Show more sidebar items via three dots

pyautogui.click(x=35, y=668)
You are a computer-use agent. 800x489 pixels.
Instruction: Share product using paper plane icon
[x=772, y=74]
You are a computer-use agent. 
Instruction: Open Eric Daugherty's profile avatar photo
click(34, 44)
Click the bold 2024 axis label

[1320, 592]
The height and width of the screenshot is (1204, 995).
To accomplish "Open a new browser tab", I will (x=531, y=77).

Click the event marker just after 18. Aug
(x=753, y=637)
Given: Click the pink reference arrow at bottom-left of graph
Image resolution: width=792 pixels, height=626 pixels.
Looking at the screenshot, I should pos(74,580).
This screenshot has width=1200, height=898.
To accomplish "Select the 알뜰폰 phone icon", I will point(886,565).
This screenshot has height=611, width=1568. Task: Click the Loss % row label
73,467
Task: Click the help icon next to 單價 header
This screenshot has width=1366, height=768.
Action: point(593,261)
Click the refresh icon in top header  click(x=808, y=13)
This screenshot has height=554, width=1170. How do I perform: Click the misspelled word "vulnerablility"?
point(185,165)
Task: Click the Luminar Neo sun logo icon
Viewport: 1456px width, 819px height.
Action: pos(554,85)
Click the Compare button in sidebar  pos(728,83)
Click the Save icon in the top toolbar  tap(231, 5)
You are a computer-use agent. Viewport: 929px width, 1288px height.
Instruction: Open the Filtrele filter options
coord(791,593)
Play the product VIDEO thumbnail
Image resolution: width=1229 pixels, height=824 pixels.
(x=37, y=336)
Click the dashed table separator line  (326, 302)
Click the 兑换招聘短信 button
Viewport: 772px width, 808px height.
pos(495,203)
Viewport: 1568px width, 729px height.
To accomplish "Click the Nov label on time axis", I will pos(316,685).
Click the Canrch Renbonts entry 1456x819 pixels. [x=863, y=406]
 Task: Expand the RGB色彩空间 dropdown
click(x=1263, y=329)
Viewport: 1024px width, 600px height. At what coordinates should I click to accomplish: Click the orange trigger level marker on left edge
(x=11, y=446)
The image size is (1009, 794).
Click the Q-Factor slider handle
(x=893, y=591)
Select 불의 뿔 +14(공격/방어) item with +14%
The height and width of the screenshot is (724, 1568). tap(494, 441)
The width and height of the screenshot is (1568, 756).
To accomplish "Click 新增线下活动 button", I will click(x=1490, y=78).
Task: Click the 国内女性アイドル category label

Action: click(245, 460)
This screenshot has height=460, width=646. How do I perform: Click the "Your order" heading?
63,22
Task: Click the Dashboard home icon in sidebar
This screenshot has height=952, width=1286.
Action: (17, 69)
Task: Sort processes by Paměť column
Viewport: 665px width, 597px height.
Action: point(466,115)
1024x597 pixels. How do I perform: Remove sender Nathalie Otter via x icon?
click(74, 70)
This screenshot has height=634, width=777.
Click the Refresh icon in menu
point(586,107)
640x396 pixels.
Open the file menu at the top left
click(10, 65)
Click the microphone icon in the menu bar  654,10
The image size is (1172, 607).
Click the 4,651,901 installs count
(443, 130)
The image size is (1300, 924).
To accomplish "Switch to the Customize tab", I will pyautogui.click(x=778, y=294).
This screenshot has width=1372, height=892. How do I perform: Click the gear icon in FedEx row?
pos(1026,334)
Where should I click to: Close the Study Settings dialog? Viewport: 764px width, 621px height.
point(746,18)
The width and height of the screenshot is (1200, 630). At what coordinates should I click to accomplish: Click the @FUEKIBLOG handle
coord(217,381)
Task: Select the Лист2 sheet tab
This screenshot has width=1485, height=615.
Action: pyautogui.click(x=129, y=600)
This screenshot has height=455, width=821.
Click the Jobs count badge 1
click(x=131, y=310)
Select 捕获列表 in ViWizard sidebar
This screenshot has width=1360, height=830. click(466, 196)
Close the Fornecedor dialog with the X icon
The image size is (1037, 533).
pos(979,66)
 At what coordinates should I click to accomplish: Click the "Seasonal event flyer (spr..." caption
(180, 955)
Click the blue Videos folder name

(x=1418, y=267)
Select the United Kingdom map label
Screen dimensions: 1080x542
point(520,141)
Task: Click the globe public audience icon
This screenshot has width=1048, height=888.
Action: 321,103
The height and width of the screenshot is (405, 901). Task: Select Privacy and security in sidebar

-=-=-=-=-

Your objective — Each line above that contains the word "will" should be returned.

Output of the exercise —
To accomplish "Open a new browser tab", I will (x=531, y=77).
To accomplish "Select the 알뜰폰 phone icon", I will point(886,565).
To accomplish "Click the Nov label on time axis", I will pos(316,685).
To accomplish "Click 新增线下活动 button", I will click(x=1490, y=78).
To accomplish "Switch to the Customize tab", I will pyautogui.click(x=778, y=294).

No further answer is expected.